-- START Stored records --

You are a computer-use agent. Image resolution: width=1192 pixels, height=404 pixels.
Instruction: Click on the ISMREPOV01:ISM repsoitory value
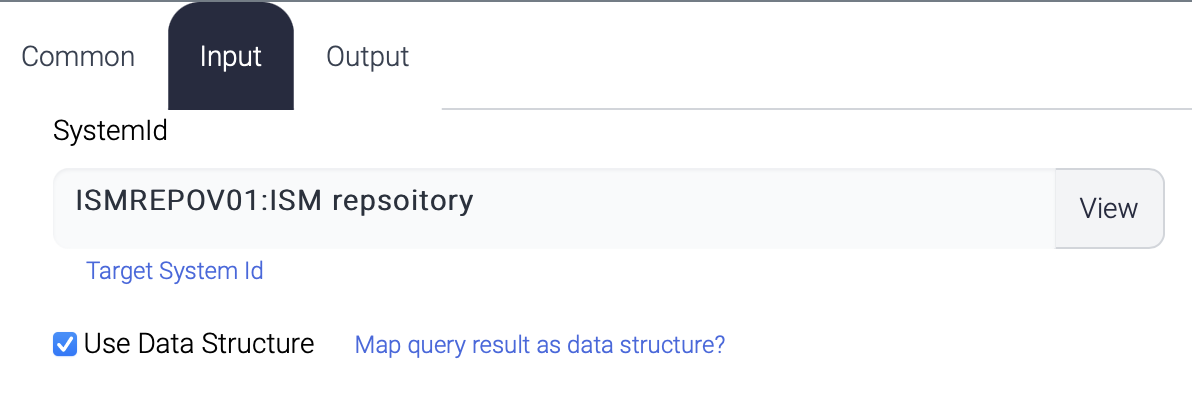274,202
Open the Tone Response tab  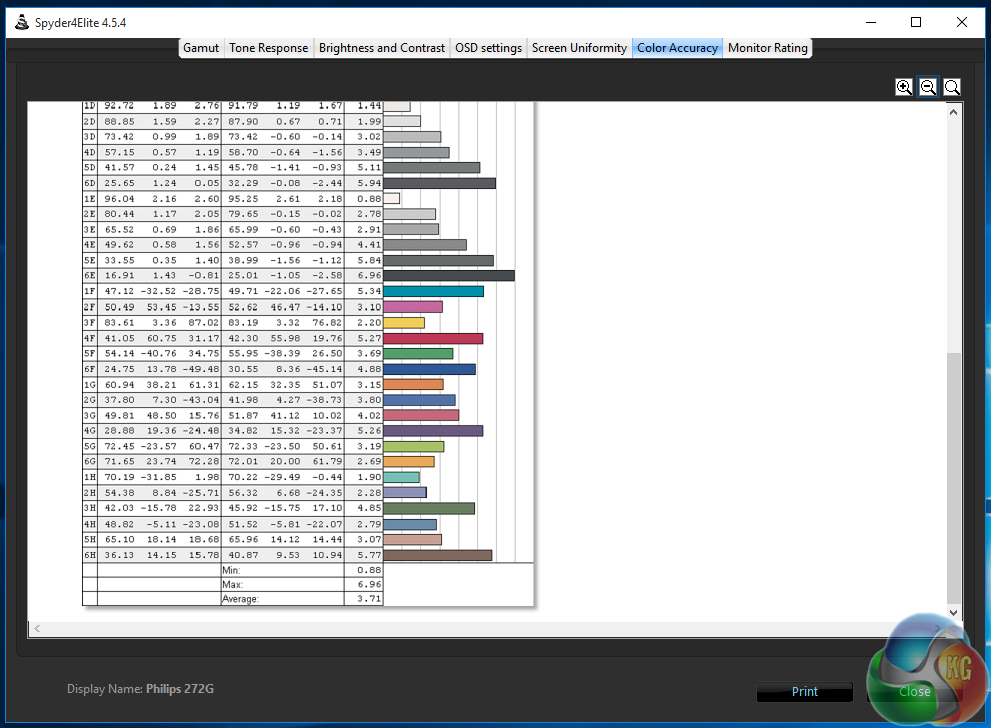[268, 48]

-- END Stored records --
-- START Stored records --

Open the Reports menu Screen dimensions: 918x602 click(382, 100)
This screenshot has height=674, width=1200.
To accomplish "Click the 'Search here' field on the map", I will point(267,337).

-- END Stored records --
-- START Stored records --

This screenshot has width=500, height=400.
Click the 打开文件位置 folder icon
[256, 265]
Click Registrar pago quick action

-- END Stored records --

**Instruction:** Render each entry from the line containing "Open the Reports" down to and including the line containing "I will point(267,337)." as a row in a two-column CSV with the columns text and answer. Put each value in one quoted field and replace any line breaks with spaces.

**Worked answer:**
text,answer
"Open the Reports menu Screen dimensions: 918x602","click(382, 100)"
"This screenshot has height=674, width=1200. To accomplish ""Click the 'Search here' field on the map"",","I will point(267,337)."